Online marketplace for used cars

Shift Technologies, Inc. was an American company that sold used vehicles online and also maintained a consignment-based online marketplace for buying and selling used cars. Founded in 2014, Shift was based in San Francisco's Mission District. As of October 2022, the company offered its services in the San Francisco Bay Area, Greater Los Angeles, and Portland, OR. On October 6, 2023, Shift Technologies announced its intentions to file for Chapter 11 bankruptcy. As of that date, its final two locations in Oakland and Pomona, California, and its website are no longer in operation.

== History ==
Shift was founded in 2013 by: George Arison, Toby Russell, Minnie Ingersoll, Christian Ohler, Joel Washington and Morgan Knutson. The company was incorporated in 2014, and first launched in San Francisco in 2015.

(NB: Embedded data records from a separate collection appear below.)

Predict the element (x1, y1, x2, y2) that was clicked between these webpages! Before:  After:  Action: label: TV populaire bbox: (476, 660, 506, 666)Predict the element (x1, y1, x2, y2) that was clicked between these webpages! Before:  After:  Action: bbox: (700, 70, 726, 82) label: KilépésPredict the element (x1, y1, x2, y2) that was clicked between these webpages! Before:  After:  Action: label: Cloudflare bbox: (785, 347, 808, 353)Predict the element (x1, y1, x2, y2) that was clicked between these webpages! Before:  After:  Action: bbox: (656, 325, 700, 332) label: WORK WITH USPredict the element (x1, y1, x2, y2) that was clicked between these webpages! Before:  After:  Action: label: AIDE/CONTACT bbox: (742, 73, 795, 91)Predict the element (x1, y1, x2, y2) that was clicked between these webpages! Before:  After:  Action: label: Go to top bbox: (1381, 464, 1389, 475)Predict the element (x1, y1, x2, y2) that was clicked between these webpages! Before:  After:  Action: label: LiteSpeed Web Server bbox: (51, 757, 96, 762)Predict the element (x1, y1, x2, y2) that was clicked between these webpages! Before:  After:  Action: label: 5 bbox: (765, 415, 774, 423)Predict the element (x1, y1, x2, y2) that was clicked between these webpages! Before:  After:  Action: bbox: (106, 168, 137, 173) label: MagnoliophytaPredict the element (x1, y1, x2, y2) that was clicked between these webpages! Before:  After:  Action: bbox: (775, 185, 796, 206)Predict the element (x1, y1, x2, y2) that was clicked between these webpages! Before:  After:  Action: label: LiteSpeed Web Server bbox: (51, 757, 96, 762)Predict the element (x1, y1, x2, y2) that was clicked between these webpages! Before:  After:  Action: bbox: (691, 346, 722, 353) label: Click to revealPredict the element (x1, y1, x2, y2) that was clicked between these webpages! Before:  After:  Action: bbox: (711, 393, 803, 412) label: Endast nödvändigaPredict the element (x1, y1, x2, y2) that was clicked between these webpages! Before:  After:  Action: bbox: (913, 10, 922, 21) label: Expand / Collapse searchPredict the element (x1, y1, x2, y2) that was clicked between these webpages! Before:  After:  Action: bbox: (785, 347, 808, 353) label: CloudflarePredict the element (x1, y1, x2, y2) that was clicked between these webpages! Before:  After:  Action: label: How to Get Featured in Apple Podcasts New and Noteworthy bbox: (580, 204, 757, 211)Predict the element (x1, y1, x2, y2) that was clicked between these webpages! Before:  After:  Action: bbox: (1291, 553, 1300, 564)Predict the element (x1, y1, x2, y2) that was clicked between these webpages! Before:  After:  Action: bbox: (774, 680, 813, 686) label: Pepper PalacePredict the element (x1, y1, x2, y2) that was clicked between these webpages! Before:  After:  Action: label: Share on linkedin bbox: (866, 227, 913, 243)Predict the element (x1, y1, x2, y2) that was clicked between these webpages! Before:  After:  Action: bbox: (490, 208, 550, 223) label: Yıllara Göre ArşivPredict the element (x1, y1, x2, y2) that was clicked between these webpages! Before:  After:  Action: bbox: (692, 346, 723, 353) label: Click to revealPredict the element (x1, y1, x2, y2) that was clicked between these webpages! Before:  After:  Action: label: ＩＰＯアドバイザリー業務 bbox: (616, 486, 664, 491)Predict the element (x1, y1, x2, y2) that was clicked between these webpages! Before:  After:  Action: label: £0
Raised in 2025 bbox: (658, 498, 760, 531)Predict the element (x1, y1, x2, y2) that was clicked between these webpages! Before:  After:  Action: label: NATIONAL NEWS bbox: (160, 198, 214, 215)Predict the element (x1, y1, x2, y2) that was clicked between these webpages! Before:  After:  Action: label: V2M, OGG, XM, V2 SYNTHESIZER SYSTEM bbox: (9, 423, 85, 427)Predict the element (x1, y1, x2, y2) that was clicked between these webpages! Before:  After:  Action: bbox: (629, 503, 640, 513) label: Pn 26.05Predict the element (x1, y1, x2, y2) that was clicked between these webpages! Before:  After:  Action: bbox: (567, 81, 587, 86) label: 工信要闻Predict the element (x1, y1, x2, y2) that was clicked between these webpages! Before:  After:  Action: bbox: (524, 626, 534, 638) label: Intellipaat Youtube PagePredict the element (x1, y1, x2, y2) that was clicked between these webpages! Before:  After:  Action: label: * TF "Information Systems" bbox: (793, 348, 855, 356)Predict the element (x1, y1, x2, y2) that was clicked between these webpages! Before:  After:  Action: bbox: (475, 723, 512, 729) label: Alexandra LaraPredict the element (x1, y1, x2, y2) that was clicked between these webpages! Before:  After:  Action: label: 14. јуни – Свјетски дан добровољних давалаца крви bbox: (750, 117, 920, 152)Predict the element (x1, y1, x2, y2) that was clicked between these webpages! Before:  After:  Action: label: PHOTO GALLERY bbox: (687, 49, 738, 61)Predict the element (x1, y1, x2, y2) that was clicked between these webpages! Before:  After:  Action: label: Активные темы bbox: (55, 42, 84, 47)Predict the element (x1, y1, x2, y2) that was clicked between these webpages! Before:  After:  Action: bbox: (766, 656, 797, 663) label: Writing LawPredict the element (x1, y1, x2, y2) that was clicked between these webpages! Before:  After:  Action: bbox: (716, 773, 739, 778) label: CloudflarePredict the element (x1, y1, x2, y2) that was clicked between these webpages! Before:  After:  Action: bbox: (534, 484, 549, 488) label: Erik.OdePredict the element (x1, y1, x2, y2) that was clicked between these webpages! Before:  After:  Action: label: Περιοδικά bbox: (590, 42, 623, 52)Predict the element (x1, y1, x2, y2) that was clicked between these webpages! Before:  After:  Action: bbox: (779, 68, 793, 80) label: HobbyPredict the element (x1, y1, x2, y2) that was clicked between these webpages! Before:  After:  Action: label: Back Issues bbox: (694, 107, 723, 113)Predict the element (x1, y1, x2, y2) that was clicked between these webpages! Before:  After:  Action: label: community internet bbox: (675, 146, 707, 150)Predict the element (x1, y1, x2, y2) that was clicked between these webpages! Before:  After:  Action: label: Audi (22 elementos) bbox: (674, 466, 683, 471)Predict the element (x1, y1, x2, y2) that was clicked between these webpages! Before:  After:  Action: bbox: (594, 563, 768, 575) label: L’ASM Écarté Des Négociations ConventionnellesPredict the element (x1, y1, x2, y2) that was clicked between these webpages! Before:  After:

The company initially served as an intermediary that bought and sold used cars on a consignment basis. The company then began acquiring cars outright and reselling them on its platform direct to buyers, removing the peer-to-peer consignment model.

As a private company, Shift received funding from Lithia Motors Inc., Goldman Sachs Investment Partners (GSIP), Draper Fisher Jurvetson (DFJ), Highland Capital Partners, SV Angel, Great Oaks Venture Capital, DCM Ventures and others. As of 2019, Shift has raised approximately $300 million, a mix of debt and equity.

In June 2020, Shift announced that it would engage in a merger with a special-purpose acquisition company (SPAC) called Insurance Acquisition Corp., then a public company listed on the Nasdaq under the ticker symbol INSU. Following the completion of the merger with Insurance Acquisition Corp. in October 2020 it was listed under the ticker SFT with a valuation of $415.9 million.

In 2021, Shift posted $637 million in revenue, which represented over 3 times year-over year growth.

In 2022, Shift announced an agreement to acquire the dealer listing marketplace assets of Fair Technologies, which will enable dealers and independent sellers to list their cars alongside Shift's own inventory. The acquisition closed on May 12, 2022.

On August 9, 2022, Shift announced that it planned to merge with used-vehicle consignment company CarLotz. The merger was completed on December 9, 2022.

On October 6, 2023, Shift Technologies announced its intentions to file for Chapter 11 bankruptcy. As of that date, its final two locations in Oakland and Pomona, California, and its website are no longer in operation.

=== Business model ===
Shift bought and sold used cars directly to and from consumers through its ecommerce platform. It facilitated financing options, inspections, Department of Motor Vehicles interactions, detailing, pricing and merchandising. Once Shift acquired a car, it inspected and repaired it through its regional reconditioning centers. From there, the company listed cars on its website where consumers could purchase the car online. All cars sold through Shift received a 150-point inspection prior to being sold, and included a seven-day, 200-mile return policy.